**What you should do**.
Lines before the one with "The width and height of the screenshot is (838, 995)." are left out; return that line and all that follow it, exactly, through the end of the data.
*** Materials provided Section Begins ***
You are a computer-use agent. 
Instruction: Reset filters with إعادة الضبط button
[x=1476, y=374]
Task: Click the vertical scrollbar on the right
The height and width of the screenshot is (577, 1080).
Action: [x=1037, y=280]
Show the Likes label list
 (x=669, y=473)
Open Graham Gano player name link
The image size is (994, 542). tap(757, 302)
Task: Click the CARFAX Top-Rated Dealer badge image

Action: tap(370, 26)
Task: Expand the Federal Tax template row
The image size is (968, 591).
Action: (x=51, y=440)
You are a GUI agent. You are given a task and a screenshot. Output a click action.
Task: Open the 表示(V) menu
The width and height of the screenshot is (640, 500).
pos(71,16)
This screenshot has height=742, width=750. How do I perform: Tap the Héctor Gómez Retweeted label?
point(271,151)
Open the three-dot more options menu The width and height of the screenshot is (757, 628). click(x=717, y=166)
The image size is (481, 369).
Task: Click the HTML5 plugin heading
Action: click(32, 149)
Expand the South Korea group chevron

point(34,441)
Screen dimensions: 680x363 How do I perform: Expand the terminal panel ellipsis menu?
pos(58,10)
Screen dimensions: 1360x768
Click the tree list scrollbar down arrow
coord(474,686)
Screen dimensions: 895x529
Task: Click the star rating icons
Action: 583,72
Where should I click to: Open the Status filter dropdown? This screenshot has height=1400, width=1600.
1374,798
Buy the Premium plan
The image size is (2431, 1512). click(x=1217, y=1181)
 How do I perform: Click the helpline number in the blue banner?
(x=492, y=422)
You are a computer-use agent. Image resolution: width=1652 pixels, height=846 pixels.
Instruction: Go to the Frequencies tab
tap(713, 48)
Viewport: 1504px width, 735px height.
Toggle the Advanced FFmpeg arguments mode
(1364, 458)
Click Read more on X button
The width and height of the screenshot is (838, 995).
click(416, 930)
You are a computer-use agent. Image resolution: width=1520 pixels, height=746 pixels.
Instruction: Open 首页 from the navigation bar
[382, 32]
*** Materials provided Section Ends ***
**Result for this exercise**.
The width and height of the screenshot is (838, 995).
click(416, 930)
You are a computer-use agent. Image resolution: width=1520 pixels, height=746 pixels.
Instruction: Open 首页 from the navigation bar
[382, 32]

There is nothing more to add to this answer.